Targeting WT1 in hematologic malignancies?

In this issue of Blood, Tawara et al report the first results of a novel treatment approach with T-cell receptor transduced autologous T cells targeting a restricted Wilms’ tumor 1 (WT1)-derived epitope in patients with refractory acute myeloid leukemia (AML) and high-risk myelodysplastic syndrome (MDS).¹ 

The WT1 protein is a zinc finger transcription factor that has been implicated in cell proliferation, differentiation, apoptosis, and organ development.²  It was initially described as a tumor suppressor gene but later identified as a true oncogene,³  and a modulator of tumor angiogenesis and progression.⁴  WT1 is a tumor-associated antigen that has been used as a target for immunotherapy by adoptive transfer of antigen-specific T lymphocytes and/or vaccination.^5,6  These studies demonstrate the possibility of specific WT1-directed immune responses, particularly in hematologic malignancies.^7-9 

T-cell receptor (TCR) transduced T cells recognize malignant cells in the context of an HLA-restricted, epitope-specific manner. In this study, Tawara and coworkers administered 2 doses of autologous HLA*2402-restricted WT1_235-243-specific TCR-redirected T cells to patients with refractory AML or high-risk MDS in a dose-escalation phase 1 trial.¹  In addition, following the T-cell transfer, these patients received 2 injections of a mutated WT1 peptide vaccine with adjuvant targeting the same WT1 HLA*2402-restricted 235-243 epitope. Impressive increments of WT1-specific T-cell frequencies were observed in vivo as evaluated using MHC-tetramer analyses. Increases of up to 16% of CD8⁺ T cells were seen, with simultaneous transient decreases in the blast population.

This study confirms the safety of adoptively transferred WT1 TCR-transduced autologous T lymphocytes and describes a notable persistence of these cells in vivo.
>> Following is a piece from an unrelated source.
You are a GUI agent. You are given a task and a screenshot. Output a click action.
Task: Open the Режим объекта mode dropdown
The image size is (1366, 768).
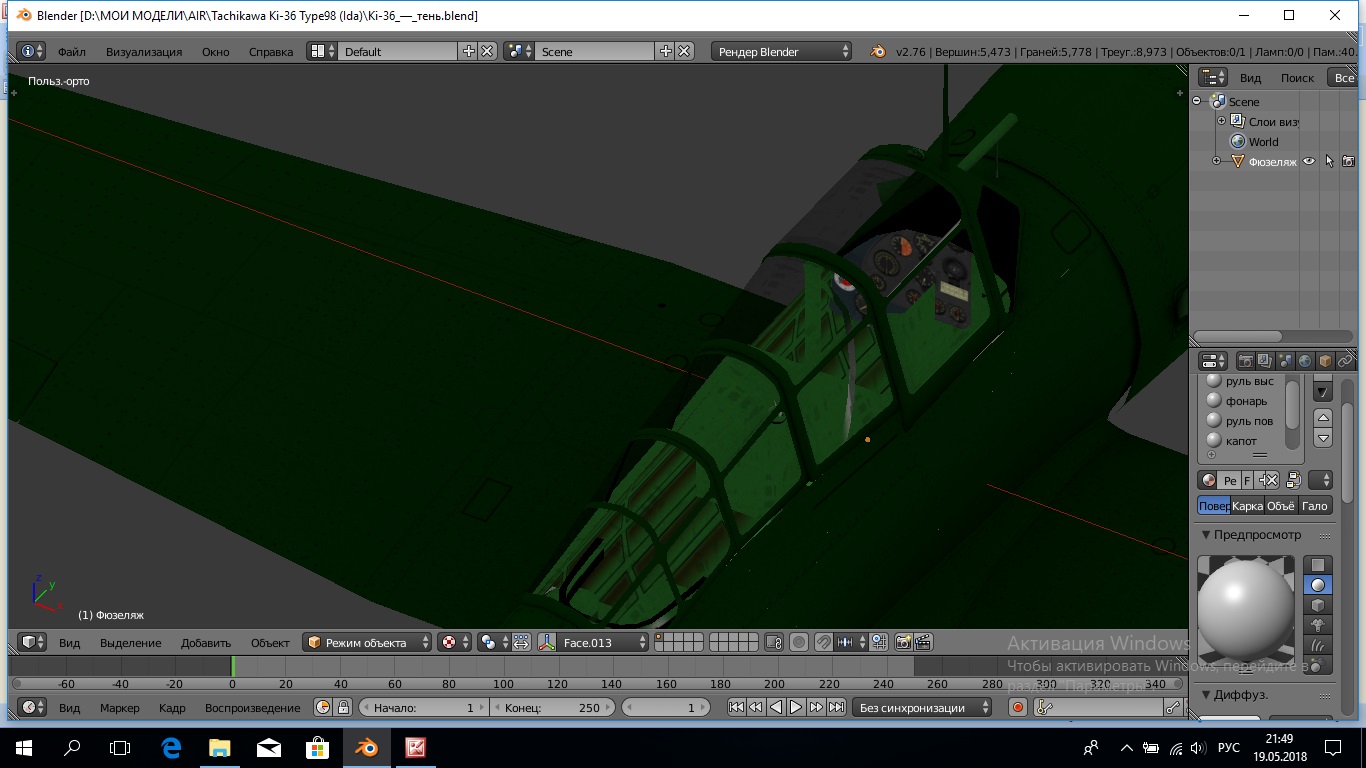(368, 642)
However, the clinical responses have been limited, and it will, therefore, be critical to build and expand on the results of this phase 1 study. First, generation and expansion of αβTCR-transduced T cells for adoptive transfer to the desired, more effective dose levels remain a logistical challenge. In this phase 1 dose escalation trial, none of the patients of a planned cohort 3, intended to receive 5 × 10⁹ cells per dose, actually received treatment at this dose level. These patients received one-fifth of the intended dose. Furthermore, experience administering T cells transduced with the CD19-chimeric antigen receptor for patients with B-cell malignancies have convincingly shown that preceding lymphodepleting chemotherapy markedly improves T-cell persistence and clinical responses in vivo.¹⁰  In the current study using WT1 TCR-transduced T cells, only a few patients received low-dose chemotherapy prior to T-cell infusion. Therefore, one approach to improve clinical outcome in this setting would be to condition patients with lymphodepleting chemotherapy prior to T-cell infusion.

Second, despite the authors’ conclusion that the use of the WT1 vaccine may not have significantly contributed to the overall response, a combination adoptive T-cell transfer and vaccine approach to enhance or maintain an initial immune response is desirable and logical. In this study, the authors administered only 2 T-cell infusions followed by 2 subcutaneous injections of mutated WT1 vaccine. It appears that repeated dosing of T cells and additional injections of the WT1 vaccine might also enhance T-cell persistence and clinical response in this patient population. Alternatively, the addition of a checkpoint inhibitor may provide a tool to enhance tumor-specific immune responses and improve clinical outcome. Overall, this study offers a new platform to enhance the specific targeting of WT1 in patients with myeloid malignancies using combination immune-based therapies.